Exercise data Block Start

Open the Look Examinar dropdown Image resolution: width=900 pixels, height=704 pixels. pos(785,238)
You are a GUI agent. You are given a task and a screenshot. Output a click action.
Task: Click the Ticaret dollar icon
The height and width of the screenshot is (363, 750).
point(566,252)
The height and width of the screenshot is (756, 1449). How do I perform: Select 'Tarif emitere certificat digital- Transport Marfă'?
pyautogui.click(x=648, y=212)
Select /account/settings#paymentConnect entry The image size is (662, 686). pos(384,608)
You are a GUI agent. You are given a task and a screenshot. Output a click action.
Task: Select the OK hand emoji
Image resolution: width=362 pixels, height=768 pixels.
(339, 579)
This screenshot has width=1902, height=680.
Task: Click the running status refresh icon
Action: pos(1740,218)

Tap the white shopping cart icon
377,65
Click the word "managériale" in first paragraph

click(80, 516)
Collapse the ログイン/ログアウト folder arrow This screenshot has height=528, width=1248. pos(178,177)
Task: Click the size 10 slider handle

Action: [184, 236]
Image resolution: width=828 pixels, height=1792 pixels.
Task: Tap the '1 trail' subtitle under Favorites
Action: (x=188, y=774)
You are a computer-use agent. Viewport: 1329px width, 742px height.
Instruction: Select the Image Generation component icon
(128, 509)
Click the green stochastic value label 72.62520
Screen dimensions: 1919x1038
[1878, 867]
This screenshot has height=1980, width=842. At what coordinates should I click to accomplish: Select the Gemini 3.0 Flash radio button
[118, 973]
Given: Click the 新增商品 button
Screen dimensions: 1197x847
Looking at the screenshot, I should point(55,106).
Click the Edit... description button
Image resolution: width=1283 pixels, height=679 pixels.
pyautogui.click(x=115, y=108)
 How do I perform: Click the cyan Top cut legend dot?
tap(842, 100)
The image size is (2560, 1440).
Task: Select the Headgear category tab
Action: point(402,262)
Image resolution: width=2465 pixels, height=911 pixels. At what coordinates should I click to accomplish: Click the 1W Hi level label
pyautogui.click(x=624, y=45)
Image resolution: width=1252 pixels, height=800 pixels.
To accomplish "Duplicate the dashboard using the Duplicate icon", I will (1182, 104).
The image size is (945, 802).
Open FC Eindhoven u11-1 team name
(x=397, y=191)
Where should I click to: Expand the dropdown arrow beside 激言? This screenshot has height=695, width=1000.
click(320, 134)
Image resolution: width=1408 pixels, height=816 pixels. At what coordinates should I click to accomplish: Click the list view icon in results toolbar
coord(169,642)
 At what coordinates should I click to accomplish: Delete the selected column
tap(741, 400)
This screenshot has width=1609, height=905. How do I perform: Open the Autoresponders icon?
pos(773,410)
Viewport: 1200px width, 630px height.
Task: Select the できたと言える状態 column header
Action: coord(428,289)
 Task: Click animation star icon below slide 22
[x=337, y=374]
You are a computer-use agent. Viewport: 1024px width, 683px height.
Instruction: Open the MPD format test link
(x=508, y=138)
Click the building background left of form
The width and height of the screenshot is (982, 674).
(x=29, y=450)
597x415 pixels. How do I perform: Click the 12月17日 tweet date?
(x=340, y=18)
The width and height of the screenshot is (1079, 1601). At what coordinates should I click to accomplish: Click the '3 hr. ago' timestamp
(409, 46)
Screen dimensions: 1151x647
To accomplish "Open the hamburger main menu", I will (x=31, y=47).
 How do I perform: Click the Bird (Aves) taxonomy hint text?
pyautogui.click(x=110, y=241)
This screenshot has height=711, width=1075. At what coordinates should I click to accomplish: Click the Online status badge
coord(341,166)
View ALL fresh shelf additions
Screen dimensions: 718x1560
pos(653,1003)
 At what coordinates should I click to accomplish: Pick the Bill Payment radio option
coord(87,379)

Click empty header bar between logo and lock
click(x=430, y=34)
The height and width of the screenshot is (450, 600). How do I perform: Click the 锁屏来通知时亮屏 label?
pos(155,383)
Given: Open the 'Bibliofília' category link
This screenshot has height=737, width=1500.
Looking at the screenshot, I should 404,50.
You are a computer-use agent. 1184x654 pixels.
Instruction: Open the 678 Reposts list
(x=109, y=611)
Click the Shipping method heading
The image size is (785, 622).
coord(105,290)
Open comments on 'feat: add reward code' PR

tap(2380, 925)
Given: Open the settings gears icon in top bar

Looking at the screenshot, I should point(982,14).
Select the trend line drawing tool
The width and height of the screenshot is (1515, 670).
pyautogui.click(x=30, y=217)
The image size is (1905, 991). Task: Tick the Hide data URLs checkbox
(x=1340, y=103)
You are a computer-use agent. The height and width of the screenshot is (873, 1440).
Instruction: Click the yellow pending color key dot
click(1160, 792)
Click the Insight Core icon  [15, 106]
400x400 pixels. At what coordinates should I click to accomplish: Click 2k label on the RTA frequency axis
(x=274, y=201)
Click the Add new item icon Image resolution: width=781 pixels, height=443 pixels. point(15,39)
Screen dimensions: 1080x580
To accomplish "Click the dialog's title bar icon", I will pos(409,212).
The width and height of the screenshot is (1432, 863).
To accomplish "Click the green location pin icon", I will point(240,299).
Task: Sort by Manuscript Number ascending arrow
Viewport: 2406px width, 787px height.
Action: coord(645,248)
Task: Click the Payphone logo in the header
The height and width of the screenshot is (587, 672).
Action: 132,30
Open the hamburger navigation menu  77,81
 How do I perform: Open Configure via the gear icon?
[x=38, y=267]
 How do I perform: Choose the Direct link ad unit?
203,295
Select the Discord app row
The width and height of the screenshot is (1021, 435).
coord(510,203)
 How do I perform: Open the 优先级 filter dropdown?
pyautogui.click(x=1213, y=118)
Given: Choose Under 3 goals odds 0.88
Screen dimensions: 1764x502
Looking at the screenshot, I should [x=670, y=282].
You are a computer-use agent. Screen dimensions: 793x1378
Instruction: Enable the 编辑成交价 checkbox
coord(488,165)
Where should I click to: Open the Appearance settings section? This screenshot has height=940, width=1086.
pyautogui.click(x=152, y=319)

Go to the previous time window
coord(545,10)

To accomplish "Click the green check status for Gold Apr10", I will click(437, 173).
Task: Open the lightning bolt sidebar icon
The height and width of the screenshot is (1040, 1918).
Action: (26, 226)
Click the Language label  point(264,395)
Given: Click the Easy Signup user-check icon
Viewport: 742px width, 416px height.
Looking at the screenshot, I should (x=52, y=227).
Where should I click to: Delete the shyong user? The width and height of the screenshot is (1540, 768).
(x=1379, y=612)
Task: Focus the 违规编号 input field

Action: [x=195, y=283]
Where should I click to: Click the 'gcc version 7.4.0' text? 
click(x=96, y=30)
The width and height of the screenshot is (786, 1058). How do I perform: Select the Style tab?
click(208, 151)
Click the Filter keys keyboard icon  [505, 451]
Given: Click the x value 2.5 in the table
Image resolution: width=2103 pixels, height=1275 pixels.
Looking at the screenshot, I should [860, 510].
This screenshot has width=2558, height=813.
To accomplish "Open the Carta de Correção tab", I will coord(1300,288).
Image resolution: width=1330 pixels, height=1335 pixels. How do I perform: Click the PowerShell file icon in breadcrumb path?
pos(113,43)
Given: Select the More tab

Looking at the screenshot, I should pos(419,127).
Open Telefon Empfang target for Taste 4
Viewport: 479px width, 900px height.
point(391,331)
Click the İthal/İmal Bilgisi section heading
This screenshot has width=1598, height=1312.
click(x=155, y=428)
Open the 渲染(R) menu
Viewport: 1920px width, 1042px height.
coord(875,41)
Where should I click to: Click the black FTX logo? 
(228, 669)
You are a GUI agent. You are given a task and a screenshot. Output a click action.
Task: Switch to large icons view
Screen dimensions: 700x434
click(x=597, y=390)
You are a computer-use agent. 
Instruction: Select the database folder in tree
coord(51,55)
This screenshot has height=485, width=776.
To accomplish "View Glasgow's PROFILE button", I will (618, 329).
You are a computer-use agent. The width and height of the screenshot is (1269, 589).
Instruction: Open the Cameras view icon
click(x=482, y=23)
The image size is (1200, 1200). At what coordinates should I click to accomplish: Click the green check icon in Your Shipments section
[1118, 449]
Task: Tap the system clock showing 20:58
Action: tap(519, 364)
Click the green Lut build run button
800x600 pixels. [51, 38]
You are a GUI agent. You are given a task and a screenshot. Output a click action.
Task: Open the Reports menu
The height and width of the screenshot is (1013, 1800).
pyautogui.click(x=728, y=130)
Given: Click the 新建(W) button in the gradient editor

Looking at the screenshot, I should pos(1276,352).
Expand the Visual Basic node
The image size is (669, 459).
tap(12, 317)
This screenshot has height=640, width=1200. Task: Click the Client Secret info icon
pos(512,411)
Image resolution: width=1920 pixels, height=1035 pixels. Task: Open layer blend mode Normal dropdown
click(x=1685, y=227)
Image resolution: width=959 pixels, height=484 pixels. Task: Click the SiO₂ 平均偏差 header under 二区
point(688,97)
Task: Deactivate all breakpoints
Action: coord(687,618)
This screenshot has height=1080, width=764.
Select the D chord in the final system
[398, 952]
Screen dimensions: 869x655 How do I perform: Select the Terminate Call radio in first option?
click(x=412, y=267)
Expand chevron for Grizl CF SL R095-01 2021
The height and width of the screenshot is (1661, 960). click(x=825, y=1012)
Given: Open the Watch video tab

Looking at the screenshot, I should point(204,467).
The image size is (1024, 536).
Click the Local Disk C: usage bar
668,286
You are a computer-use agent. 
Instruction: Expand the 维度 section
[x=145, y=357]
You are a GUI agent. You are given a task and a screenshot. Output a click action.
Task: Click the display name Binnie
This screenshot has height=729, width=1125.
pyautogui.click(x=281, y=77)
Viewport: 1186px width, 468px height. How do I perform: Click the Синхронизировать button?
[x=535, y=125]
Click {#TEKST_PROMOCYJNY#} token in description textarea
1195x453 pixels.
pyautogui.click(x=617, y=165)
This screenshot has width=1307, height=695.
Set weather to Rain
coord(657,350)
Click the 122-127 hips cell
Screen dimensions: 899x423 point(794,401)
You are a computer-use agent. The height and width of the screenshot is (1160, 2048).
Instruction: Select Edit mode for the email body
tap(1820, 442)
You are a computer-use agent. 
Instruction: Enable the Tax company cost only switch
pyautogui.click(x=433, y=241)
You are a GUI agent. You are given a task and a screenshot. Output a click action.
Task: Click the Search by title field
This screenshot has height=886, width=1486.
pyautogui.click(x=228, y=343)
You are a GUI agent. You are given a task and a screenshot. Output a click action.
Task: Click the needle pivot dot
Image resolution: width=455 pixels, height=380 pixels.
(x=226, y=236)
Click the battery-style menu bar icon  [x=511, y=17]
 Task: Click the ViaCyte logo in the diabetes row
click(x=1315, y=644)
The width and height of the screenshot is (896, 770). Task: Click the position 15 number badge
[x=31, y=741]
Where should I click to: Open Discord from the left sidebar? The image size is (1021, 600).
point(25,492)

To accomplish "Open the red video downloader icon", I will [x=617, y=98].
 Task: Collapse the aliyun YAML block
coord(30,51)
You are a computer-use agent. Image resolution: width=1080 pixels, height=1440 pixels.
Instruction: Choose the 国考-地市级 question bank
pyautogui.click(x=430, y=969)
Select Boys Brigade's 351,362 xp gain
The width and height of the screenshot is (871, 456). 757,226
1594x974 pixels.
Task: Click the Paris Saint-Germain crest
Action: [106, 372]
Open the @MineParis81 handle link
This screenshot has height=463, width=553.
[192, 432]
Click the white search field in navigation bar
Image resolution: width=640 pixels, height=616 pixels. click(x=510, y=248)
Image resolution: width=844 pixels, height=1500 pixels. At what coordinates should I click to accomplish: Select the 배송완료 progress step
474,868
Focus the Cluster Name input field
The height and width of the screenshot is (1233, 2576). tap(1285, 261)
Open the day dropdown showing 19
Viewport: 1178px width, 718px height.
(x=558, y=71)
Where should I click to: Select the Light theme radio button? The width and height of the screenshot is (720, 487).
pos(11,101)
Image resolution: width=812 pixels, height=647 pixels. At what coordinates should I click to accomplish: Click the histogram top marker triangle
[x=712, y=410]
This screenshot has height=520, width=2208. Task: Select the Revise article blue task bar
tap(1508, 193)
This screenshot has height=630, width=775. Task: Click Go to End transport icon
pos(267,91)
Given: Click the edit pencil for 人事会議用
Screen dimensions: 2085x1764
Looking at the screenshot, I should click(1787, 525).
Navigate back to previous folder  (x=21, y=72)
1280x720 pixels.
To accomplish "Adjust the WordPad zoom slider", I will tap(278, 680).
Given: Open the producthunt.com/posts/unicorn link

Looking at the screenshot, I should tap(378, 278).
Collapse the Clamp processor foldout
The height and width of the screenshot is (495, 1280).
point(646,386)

Exercise data Block End

Exercise instructions
Each line in the listing that contains "hamburger" should be returned.

Output of the task
To accomplish "Open the hamburger main menu", I will (x=31, y=47).
Open the hamburger navigation menu  77,81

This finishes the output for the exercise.